§ EXERCISE DETAILS:
Please output, without any change, the lines of the material below from the very first through the one with "[Compartilhar no Facebook".

§ EXERCISE INPUT:
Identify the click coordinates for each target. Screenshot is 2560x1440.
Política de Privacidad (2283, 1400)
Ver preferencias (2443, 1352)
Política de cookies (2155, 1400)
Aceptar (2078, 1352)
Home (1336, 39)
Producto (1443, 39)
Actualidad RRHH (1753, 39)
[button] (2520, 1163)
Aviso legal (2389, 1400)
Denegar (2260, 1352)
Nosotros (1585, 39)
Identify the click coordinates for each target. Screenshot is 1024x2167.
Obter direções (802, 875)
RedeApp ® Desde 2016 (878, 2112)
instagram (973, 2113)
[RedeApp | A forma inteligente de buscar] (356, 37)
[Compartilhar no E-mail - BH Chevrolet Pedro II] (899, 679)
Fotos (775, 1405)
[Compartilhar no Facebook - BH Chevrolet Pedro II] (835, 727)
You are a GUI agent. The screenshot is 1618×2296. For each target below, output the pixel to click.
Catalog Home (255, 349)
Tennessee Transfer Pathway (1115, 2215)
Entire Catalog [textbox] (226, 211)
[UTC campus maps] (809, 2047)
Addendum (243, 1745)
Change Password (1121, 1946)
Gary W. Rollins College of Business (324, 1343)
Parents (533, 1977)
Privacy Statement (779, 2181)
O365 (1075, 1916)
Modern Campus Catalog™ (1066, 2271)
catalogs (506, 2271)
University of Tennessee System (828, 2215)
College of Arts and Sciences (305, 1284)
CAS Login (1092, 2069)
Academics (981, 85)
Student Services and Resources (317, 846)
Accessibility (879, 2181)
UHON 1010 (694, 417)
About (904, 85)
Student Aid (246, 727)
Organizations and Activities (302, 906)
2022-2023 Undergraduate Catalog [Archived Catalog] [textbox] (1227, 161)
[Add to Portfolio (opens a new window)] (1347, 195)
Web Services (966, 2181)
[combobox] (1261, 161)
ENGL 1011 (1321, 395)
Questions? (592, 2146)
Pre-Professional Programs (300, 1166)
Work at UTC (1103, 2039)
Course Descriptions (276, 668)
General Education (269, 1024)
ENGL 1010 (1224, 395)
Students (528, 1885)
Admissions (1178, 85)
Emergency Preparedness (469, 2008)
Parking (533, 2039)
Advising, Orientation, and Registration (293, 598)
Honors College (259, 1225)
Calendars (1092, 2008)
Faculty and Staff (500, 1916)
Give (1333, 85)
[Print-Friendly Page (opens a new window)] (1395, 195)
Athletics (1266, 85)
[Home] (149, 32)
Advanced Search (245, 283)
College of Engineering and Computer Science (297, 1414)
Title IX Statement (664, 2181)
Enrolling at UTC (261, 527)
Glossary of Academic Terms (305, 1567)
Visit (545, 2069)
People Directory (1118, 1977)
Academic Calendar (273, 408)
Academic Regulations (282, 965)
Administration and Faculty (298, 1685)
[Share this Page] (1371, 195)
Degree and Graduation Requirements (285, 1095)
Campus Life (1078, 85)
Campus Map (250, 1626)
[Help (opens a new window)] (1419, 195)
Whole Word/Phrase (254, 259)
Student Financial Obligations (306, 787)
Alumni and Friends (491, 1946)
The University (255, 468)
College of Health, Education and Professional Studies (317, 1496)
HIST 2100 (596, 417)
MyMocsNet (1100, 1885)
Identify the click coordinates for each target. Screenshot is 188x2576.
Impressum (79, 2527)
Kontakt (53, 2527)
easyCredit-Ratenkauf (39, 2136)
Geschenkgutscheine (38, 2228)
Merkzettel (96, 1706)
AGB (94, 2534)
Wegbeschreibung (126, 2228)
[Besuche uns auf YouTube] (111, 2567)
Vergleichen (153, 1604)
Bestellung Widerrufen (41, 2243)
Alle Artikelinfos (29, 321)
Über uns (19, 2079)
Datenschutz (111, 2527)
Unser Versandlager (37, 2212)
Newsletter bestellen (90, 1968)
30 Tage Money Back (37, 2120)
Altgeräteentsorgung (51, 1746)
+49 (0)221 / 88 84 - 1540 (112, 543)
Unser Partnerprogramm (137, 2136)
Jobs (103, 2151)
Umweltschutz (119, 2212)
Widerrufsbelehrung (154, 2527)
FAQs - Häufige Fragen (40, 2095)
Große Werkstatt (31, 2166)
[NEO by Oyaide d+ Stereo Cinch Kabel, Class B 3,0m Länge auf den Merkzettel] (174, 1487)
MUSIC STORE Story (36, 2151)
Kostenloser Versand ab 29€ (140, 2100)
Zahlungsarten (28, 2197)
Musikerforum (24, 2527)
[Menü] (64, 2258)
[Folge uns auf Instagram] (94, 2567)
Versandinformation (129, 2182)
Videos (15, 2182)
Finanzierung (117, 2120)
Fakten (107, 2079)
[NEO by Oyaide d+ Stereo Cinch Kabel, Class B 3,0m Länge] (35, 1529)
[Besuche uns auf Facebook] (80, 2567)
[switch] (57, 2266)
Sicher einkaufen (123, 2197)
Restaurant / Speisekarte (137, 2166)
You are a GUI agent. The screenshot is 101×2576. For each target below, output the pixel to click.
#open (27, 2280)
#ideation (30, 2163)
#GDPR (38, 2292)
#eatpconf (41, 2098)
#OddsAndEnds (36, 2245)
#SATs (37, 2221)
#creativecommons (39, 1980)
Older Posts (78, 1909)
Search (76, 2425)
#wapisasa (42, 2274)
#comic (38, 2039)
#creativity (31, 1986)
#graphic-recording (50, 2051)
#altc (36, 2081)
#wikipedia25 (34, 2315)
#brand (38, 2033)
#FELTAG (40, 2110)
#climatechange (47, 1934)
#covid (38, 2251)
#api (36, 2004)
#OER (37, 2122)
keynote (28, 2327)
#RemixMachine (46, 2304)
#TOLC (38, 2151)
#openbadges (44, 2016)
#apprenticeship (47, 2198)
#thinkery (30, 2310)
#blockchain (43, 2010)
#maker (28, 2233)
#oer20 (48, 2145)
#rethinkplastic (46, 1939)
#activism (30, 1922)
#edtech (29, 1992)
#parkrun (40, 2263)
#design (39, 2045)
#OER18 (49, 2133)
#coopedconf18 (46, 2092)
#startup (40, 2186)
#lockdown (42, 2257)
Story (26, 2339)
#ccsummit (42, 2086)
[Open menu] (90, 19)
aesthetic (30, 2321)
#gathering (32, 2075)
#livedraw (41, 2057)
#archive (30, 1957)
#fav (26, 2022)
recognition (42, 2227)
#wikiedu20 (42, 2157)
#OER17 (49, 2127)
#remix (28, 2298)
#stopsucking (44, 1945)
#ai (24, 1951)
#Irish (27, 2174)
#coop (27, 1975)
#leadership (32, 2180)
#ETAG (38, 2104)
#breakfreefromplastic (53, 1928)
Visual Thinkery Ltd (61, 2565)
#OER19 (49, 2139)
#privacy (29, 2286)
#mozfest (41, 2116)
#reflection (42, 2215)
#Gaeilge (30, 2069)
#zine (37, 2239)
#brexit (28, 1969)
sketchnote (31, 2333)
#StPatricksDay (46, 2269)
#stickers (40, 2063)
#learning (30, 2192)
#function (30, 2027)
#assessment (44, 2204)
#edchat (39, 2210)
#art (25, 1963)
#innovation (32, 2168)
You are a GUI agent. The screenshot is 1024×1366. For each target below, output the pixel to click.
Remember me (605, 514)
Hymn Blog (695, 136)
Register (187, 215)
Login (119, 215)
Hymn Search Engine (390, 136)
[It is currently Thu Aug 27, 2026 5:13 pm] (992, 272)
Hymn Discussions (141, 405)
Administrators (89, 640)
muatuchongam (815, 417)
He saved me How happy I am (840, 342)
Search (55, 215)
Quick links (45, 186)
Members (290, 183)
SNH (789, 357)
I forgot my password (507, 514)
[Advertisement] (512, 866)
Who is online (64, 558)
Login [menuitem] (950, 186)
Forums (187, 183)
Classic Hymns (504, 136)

§ RESPONSE TO THIS TASK:
Identify the click coordinates for each target. Screenshot is 2560x1440.
Política de Privacidad (2283, 1400)
Ver preferencias (2443, 1352)
Política de cookies (2155, 1400)
Aceptar (2078, 1352)
Home (1336, 39)
Producto (1443, 39)
Actualidad RRHH (1753, 39)
[button] (2520, 1163)
Aviso legal (2389, 1400)
Denegar (2260, 1352)
Nosotros (1585, 39)
Identify the click coordinates for each target. Screenshot is 1024x2167.
Obter direções (802, 875)
RedeApp ® Desde 2016 (878, 2112)
instagram (973, 2113)
[RedeApp | A forma inteligente de buscar] (356, 37)
[Compartilhar no E-mail - BH Chevrolet Pedro II] (899, 679)
Fotos (775, 1405)
[Compartilhar no Facebook - BH Chevrolet Pedro II] (835, 727)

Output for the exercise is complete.